** Opening TASK INPUTS block **

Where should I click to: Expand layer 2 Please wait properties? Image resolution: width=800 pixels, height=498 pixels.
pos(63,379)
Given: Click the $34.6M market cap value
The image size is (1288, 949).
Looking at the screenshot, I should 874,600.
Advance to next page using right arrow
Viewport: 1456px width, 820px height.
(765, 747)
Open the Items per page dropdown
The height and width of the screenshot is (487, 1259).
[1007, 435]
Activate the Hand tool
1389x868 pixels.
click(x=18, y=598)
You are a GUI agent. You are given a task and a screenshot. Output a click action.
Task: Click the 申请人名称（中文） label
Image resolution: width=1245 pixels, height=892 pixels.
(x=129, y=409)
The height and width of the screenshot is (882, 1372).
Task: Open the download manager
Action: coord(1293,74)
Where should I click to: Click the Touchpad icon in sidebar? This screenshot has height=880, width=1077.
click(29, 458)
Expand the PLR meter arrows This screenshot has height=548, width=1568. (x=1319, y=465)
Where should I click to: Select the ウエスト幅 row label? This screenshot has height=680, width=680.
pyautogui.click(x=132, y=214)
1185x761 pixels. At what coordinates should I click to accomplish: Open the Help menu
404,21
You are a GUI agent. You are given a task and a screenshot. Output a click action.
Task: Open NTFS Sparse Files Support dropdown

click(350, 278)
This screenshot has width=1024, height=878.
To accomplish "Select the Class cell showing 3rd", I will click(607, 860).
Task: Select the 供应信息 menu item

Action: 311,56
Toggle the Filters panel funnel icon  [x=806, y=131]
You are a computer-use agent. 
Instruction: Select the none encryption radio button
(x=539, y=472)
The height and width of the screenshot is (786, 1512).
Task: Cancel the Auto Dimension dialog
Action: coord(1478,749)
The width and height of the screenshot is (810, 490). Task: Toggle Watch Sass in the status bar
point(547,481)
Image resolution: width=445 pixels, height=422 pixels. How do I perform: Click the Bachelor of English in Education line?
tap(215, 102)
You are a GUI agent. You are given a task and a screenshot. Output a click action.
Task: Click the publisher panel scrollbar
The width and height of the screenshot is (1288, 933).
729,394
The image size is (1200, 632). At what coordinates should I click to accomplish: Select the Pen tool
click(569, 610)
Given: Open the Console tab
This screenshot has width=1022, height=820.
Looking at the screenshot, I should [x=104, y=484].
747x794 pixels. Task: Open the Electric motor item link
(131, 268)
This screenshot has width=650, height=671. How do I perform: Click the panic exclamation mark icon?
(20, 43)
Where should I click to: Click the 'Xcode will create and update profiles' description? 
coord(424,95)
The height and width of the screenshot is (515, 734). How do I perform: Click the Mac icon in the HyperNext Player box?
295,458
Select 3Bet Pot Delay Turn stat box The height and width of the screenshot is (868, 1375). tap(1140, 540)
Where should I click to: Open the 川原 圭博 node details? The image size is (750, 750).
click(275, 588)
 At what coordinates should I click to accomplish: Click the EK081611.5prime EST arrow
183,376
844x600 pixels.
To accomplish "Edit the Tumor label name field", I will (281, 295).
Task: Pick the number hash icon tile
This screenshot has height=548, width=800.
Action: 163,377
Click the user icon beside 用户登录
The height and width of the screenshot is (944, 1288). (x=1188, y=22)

** Closing TASK INPUTS block **

TO DO
Return the material in full. Each line must match.

EXPECTED ANSWER
Where should I click to: Expand layer 2 Please wait properties? Image resolution: width=800 pixels, height=498 pixels.
pos(63,379)
Given: Click the $34.6M market cap value
The image size is (1288, 949).
Looking at the screenshot, I should 874,600.
Advance to next page using right arrow
Viewport: 1456px width, 820px height.
(765, 747)
Open the Items per page dropdown
The height and width of the screenshot is (487, 1259).
[1007, 435]
Activate the Hand tool
1389x868 pixels.
click(x=18, y=598)
You are a GUI agent. You are given a task and a screenshot. Output a click action.
Task: Click the 申请人名称（中文） label
Image resolution: width=1245 pixels, height=892 pixels.
(x=129, y=409)
The height and width of the screenshot is (882, 1372).
Task: Open the download manager
Action: coord(1293,74)
Where should I click to: Click the Touchpad icon in sidebar? This screenshot has height=880, width=1077.
click(29, 458)
Expand the PLR meter arrows This screenshot has height=548, width=1568. (x=1319, y=465)
Where should I click to: Select the ウエスト幅 row label? This screenshot has height=680, width=680.
pyautogui.click(x=132, y=214)
1185x761 pixels. At what coordinates should I click to accomplish: Open the Help menu
404,21
You are a GUI agent. You are given a task and a screenshot. Output a click action.
Task: Open NTFS Sparse Files Support dropdown

click(350, 278)
This screenshot has width=1024, height=878.
To accomplish "Select the Class cell showing 3rd", I will click(607, 860).
Task: Select the 供应信息 menu item

Action: 311,56
Toggle the Filters panel funnel icon  [x=806, y=131]
You are a computer-use agent. 
Instruction: Select the none encryption radio button
(x=539, y=472)
The height and width of the screenshot is (786, 1512).
Task: Cancel the Auto Dimension dialog
Action: coord(1478,749)
The width and height of the screenshot is (810, 490). Task: Toggle Watch Sass in the status bar
point(547,481)
Image resolution: width=445 pixels, height=422 pixels. How do I perform: Click the Bachelor of English in Education line?
tap(215, 102)
You are a GUI agent. You are given a task and a screenshot. Output a click action.
Task: Click the publisher panel scrollbar
The width and height of the screenshot is (1288, 933).
729,394
The image size is (1200, 632). At what coordinates should I click to accomplish: Select the Pen tool
click(569, 610)
Given: Open the Console tab
This screenshot has width=1022, height=820.
Looking at the screenshot, I should [x=104, y=484].
747x794 pixels. Task: Open the Electric motor item link
(131, 268)
This screenshot has width=650, height=671. How do I perform: Click the panic exclamation mark icon?
(20, 43)
Where should I click to: Click the 'Xcode will create and update profiles' description? 
coord(424,95)
The height and width of the screenshot is (515, 734). How do I perform: Click the Mac icon in the HyperNext Player box?
295,458
Select 3Bet Pot Delay Turn stat box The height and width of the screenshot is (868, 1375). tap(1140, 540)
Where should I click to: Open the 川原 圭博 node details? The image size is (750, 750).
click(275, 588)
 At what coordinates should I click to accomplish: Click the EK081611.5prime EST arrow
183,376
844x600 pixels.
To accomplish "Edit the Tumor label name field", I will (281, 295).
Task: Pick the number hash icon tile
This screenshot has height=548, width=800.
Action: 163,377
Click the user icon beside 用户登录
The height and width of the screenshot is (944, 1288). (x=1188, y=22)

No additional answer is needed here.